## Your assignment
Your answer should be the line containing "Image resolution: width=1280" and every line after it to the end of the records below, word for word.

::::::::::

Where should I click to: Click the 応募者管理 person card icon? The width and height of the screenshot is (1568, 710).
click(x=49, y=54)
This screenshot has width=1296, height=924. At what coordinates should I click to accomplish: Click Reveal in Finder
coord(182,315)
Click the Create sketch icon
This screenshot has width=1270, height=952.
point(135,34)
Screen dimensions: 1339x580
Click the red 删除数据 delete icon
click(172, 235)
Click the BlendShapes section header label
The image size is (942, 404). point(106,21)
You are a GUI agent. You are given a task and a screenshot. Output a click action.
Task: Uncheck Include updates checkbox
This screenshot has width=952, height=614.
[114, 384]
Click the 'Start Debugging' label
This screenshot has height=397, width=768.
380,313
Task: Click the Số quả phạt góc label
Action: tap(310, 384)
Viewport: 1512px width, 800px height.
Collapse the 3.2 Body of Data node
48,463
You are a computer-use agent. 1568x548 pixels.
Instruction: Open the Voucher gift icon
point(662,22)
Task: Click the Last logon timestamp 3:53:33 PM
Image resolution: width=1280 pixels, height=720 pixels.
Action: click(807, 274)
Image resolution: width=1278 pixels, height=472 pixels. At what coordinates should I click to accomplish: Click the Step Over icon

::::::::::

## Reply to the task
Image resolution: width=1280 pixels, height=720 pixels.
Action: click(807, 274)
Image resolution: width=1278 pixels, height=472 pixels. At what coordinates should I click to accomplish: Click the Step Over icon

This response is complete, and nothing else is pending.